Q: Yeah, but how could you verify it?

SAMORE: Well, that will—I mean, I think verification of a fissile material freeze is possible, if the North Koreans declare the facilities. That’s why I said for me the real test to whether or not this is a serious process is whether the North Koreans provide a declaration that at least passes the laugh test. And the reason why the negotiations in the Bush administration broke down is because they refused to do that. So that’ll be—we may find out quite soon whether or not this is going to be any different from the last time.

Q: The last eight times. (Laughter.)

ROY: Yes, sir.

Q: Edwin Williamson. I’m a retired. I’m with Sullivan & Cromwell.

There are a couple of things that have been said that I have sort of serious misgivings about. First, the idea that Trump will present a treaty to the Senate that is even worse that the JCPOA I find totally implausible. Second, I do not understand the constant thread that we’ve already given up the leverage and so forth. The big thing that has puzzled me about these talks—the idea in the first place is that we know from the Obama half of the Libyan example that North Korea is not going to do the same thing. The second thing we know from—

ROY: Sir, were short on time. If you could get to your question.

Q: OK, sorry. So basically my question—so the question, it seems to me, is that given the unlikelihood of any outcome—any firm outcome on the nuclear issue, it seems to me that isn’t the most likely thing that this whole—that Kim’s whole act so far has been to increase his access to the economic benefits of the South Korean regime, and whether the U.S. resolve will not be strong enough as to impose the same sanctions regime on the South that we now have on the North?
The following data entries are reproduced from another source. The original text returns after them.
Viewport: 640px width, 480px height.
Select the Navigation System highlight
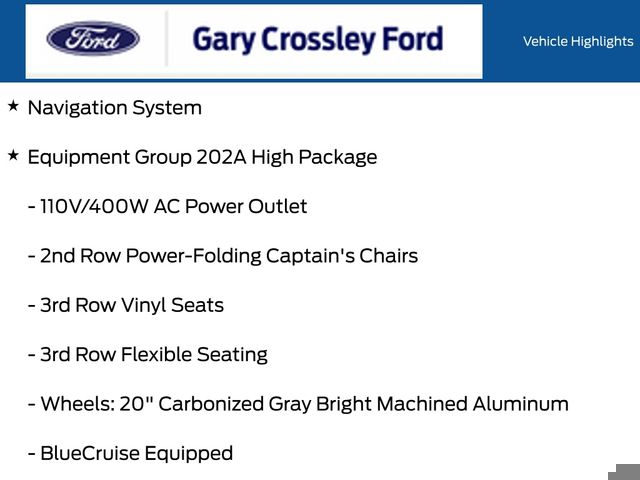114,107

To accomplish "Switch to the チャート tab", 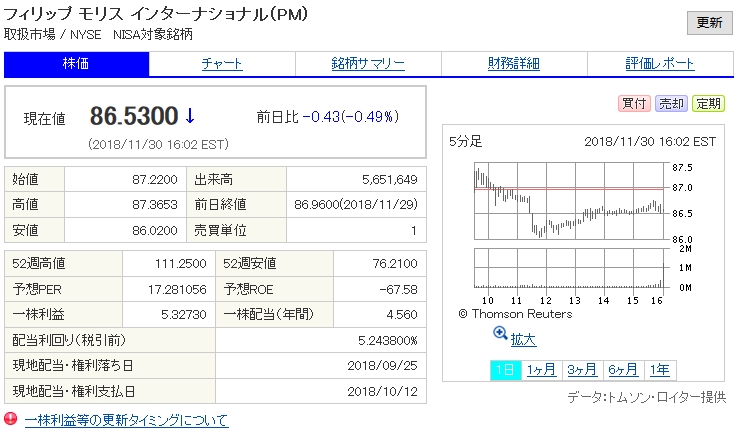I will [222, 64].
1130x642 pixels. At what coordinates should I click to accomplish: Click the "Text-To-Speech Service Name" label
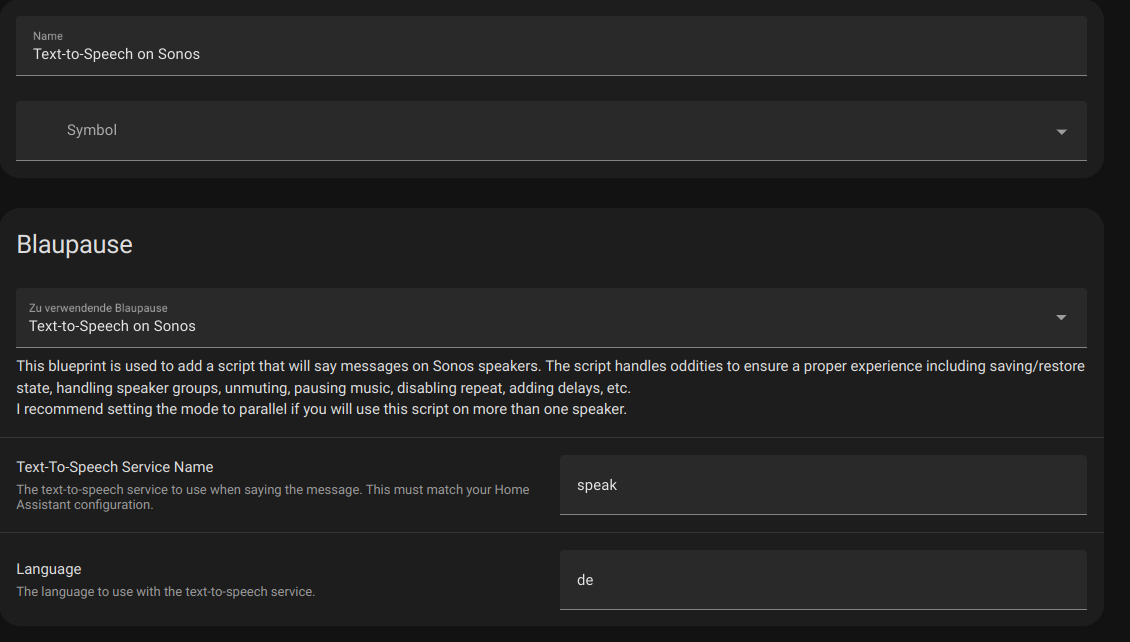[x=114, y=466]
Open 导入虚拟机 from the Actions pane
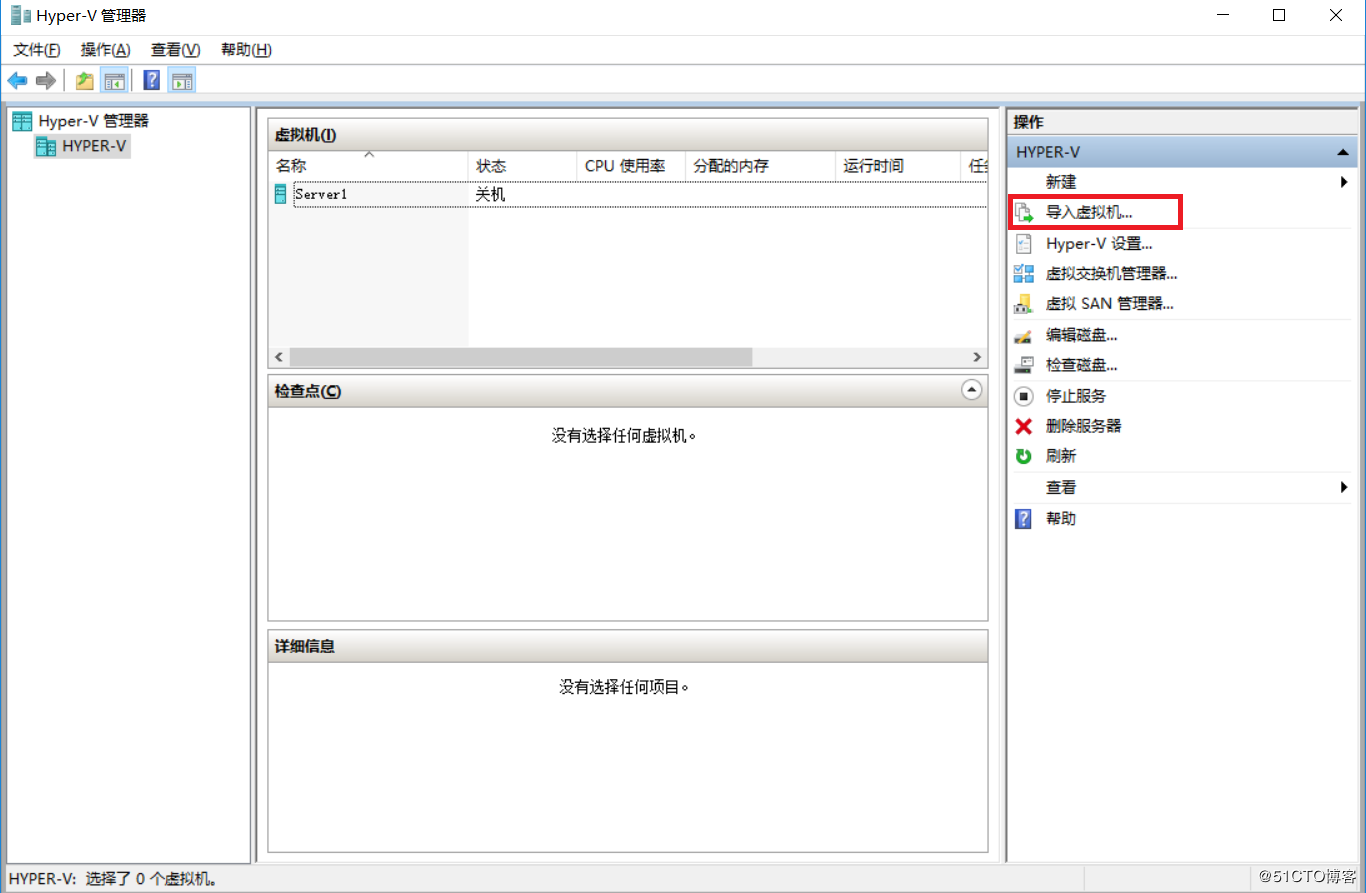The image size is (1366, 893). point(1092,212)
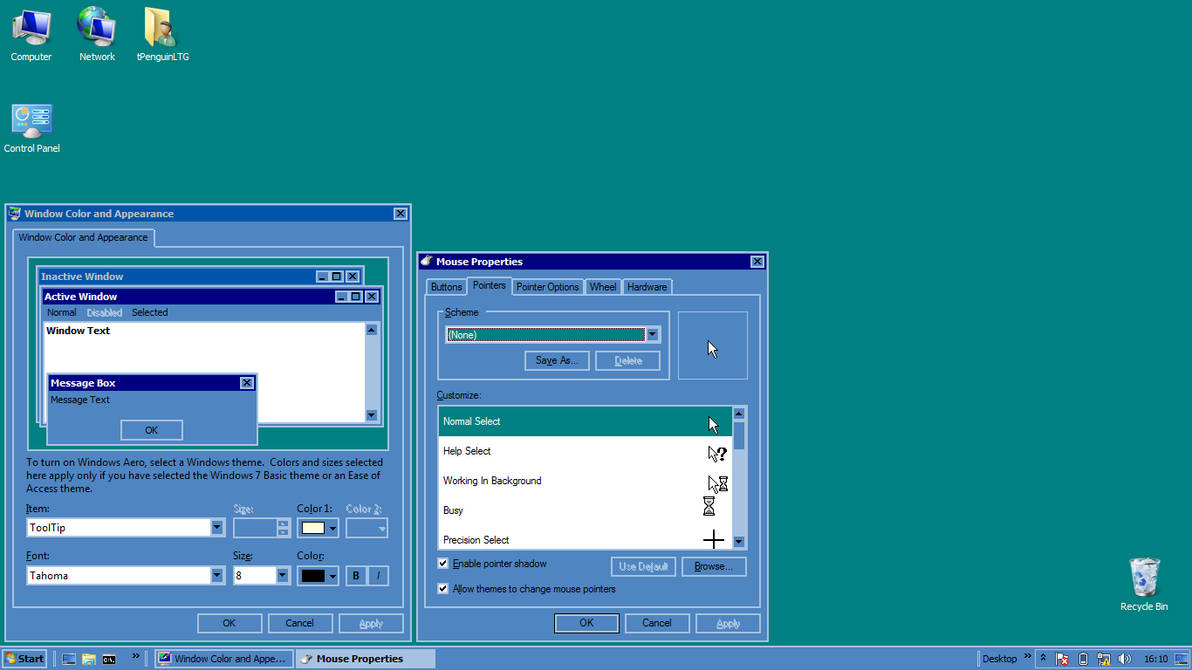This screenshot has width=1192, height=670.
Task: Toggle bold formatting for the ToolTip font
Action: (x=355, y=575)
ROY: Patricia, do you want to take that one?

KIM: So I’m not clear what you mean by imposing sanctions on South Korea, but I think you’re right that by going to this summit and signaling this new direction with North Korea, President Trump has basically greenlighted South Korea to go ahead and do all of the economic projects that it wanted to pursue, and the inter-Korean reconciliation that it wanted, that was held up because it wasn’t sure if this summit would happen, or where the U.S.-North Korea relationship is going.

And I guess your remark about, you know, would a treaty ever happen, I think the rationale from the Trump administration was that if we have a treaty and we have Congress ratify it, then this would ensure its longevity, and so Kim Jong-un would feel more comfortable. And I think that’s the logic. I don’t know if we’re ever going to get there, but that’s the logic behind sending something to Congress.

SAMORE: Yeah. I mean, I can see the North Koreans making that argument, because they’ve experienced in the change of administration from Clinton to Bush an administration that negotiated the ’94 agreement and then an administration that was hostile to it. So I could easily imagine the North Koreans saying, for our sake, we need something more permanent than an executive agreement. We need a treaty. And I just worry about the capacity of the Senate to ratify any treaty, no matter how perfect it is.

Q: My question wasn’t about whether there would be a treaty, but the quality of it.

SAMORE: Oh. I mean, that’s the dilemma for Trump, right? He is not going to get a perfect deal so, you know. (Laughs.)

ROY: We have time for a very quick question that requires a very quick answer. Sir.

Q: Charles Vichada (ph) here with the Principia Group.

This is directed to you, Mr. Ambassador, who spent a little time in China. What do the Chinese want out of all of this? And how will this bear in the negotiations?

ROY: Thank you. I will delegate—(laughter)—Patricia to answer. If I disagree with her answer, I’ll add something.

KIM: In very short, just the Chinese want a stable, authoritarian North Korea that is economically and politically dependent on Beijing. That’s what they want. And I think that’s kind of where we’re going now, so I think they’re very happy.

ROY: I agree with that. (Laughter.)

I want to thank all the members present for taking the time to come here. (Applause.)